------ EXTRACTED ENTRIES
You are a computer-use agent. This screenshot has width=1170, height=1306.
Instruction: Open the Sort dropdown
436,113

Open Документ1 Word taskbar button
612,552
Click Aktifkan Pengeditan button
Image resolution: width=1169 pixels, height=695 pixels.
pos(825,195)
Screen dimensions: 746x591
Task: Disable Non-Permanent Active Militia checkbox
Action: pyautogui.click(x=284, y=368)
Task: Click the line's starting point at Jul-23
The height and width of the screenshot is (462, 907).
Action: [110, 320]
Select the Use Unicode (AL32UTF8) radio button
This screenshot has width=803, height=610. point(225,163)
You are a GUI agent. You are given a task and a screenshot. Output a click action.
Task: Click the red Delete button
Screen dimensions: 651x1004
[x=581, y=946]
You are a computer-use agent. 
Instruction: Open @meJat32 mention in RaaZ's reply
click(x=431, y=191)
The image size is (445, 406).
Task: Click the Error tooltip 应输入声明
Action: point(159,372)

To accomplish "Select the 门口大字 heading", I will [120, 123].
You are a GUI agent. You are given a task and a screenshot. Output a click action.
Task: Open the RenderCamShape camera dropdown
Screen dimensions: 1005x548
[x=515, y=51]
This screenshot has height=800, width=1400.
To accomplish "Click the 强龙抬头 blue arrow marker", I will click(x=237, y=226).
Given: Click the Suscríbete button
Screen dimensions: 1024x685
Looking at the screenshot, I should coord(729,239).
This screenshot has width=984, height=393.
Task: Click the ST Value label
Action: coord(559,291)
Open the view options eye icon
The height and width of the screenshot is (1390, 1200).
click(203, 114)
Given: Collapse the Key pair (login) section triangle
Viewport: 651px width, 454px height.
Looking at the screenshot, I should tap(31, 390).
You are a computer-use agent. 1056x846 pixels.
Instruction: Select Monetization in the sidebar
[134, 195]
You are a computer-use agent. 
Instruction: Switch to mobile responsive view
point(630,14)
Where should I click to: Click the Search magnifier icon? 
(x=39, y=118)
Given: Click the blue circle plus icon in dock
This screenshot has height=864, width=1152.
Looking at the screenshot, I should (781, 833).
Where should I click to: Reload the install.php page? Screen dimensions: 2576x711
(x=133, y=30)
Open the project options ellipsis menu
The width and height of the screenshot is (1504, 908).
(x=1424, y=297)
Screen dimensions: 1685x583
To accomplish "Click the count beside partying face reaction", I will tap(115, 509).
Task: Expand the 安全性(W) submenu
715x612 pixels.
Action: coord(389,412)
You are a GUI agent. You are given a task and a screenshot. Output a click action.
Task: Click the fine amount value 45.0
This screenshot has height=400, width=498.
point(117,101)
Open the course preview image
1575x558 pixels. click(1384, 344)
------------
EXERCISE
Beginning with the line that holds "You are a computer-use agent. 1056x846", restate word for word every line down to the end of the data, and only those lines.

SOLUTION FOR THIS EXERCISE
You are a computer-use agent. 1056x846 pixels.
Instruction: Select Monetization in the sidebar
[134, 195]
You are a computer-use agent. 
Instruction: Switch to mobile responsive view
point(630,14)
Where should I click to: Click the Search magnifier icon? 
(x=39, y=118)
Given: Click the blue circle plus icon in dock
This screenshot has height=864, width=1152.
Looking at the screenshot, I should (781, 833).
Where should I click to: Reload the install.php page? Screen dimensions: 2576x711
(x=133, y=30)
Open the project options ellipsis menu
The width and height of the screenshot is (1504, 908).
(x=1424, y=297)
Screen dimensions: 1685x583
To accomplish "Click the count beside partying face reaction", I will tap(115, 509).
Task: Expand the 安全性(W) submenu
715x612 pixels.
Action: coord(389,412)
You are a GUI agent. You are given a task and a screenshot. Output a click action.
Task: Click the fine amount value 45.0
This screenshot has height=400, width=498.
point(117,101)
Open the course preview image
1575x558 pixels. click(1384, 344)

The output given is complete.